Réponse de Dominique Méda : «  C’est par prudence, tactique que j’emploie l’expression post-croissance. Le mot décroissance ne passe pas auprès de ceux qui ont peu. Dire aux pauvres qu’il faut décroître ça ne passe pas… Post-croissance, c’est prudent, tactique.»

Après cette réponse honnête le débat est clos. L’animatrice nous invite au buffet ou je peux me réconforter avec un punch fort aimablement offert.

*

Universitaire de renom, Dominique Méda est une alliée objective des décroissants, par prudence et tactique pédagogique elle avance masquée ? Précisons : c’est à visage découvert que se sont exprimées les intervenantes, c’est tout aussi dénudé que, d’en bas, j’ai questionné. La crise sanitaire contournée pour un moment.

Alain Véronèse.

.Dominique Méda, bio et biographie accessibles sur internet, a publié nombreux ouvrages, critiques de la croissance et du travail.
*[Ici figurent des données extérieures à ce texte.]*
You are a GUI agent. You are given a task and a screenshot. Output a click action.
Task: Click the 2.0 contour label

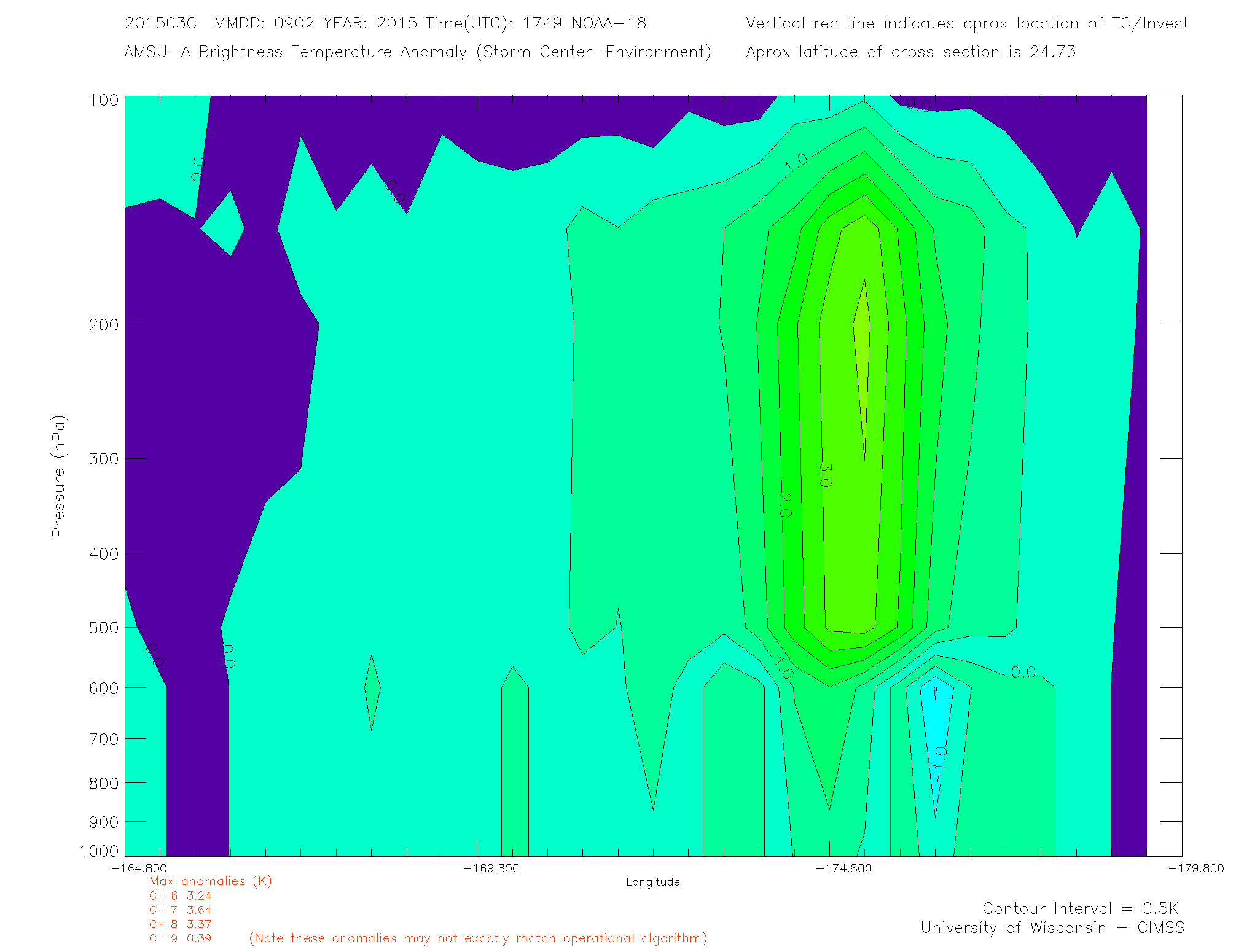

M’ont spécialement séduit : «Le travail, une valeur en voie de disparition » et « Qu’est-ce que la richesse ». Le premier cité fut fort apprécié par André Gorz, c’est dire s’il est bon…

Le point de vue de la MCD sur la question

Éviter le mot décroissance, c’est éviter sa radicalité politique. Quand Dominique Méda parle de post-croissance, elle choisit de ne pas affronter de penser la transition à entamer entre le monde que nous rejetons : le monde de la croissance, du plus, de l’accélération permanente, des OGM, du capitalisme etc… et le monde que nous projetons : un monde relocalisé, de relations de proximité, un monde d’a-croissance. Or pour partir, il faut d’abord « partir de », d’un point de départ : à la fois un pied dedans et un pied dehors. C’est donc la décroissance comme trajet que nous défendons, entre le monde rejeté et le monde désiré, un trajet défini comme l’ensemble des mesures politiques permettant d’organiser la décrue économique, c’est à dire la baisse de l’ensemble des éléments de la chaîne économique : l’extraction, la production, la consommation et l’excrétion (les déchets), pour revenir à des modes de vie écologiquement soutenables et socialement décents. Ce n’est qu’une fois que nous aurons décru suffisamment pour revenir au sein des limites écologiques, que nous pourrons prôner l’a-croissance ou parler de société post-(dé)croissance. Éviter le mot, c’est sauter d’un monde à l’autre sans se poser la question du trajet et ses difficultés, c’est regarder ailleurs.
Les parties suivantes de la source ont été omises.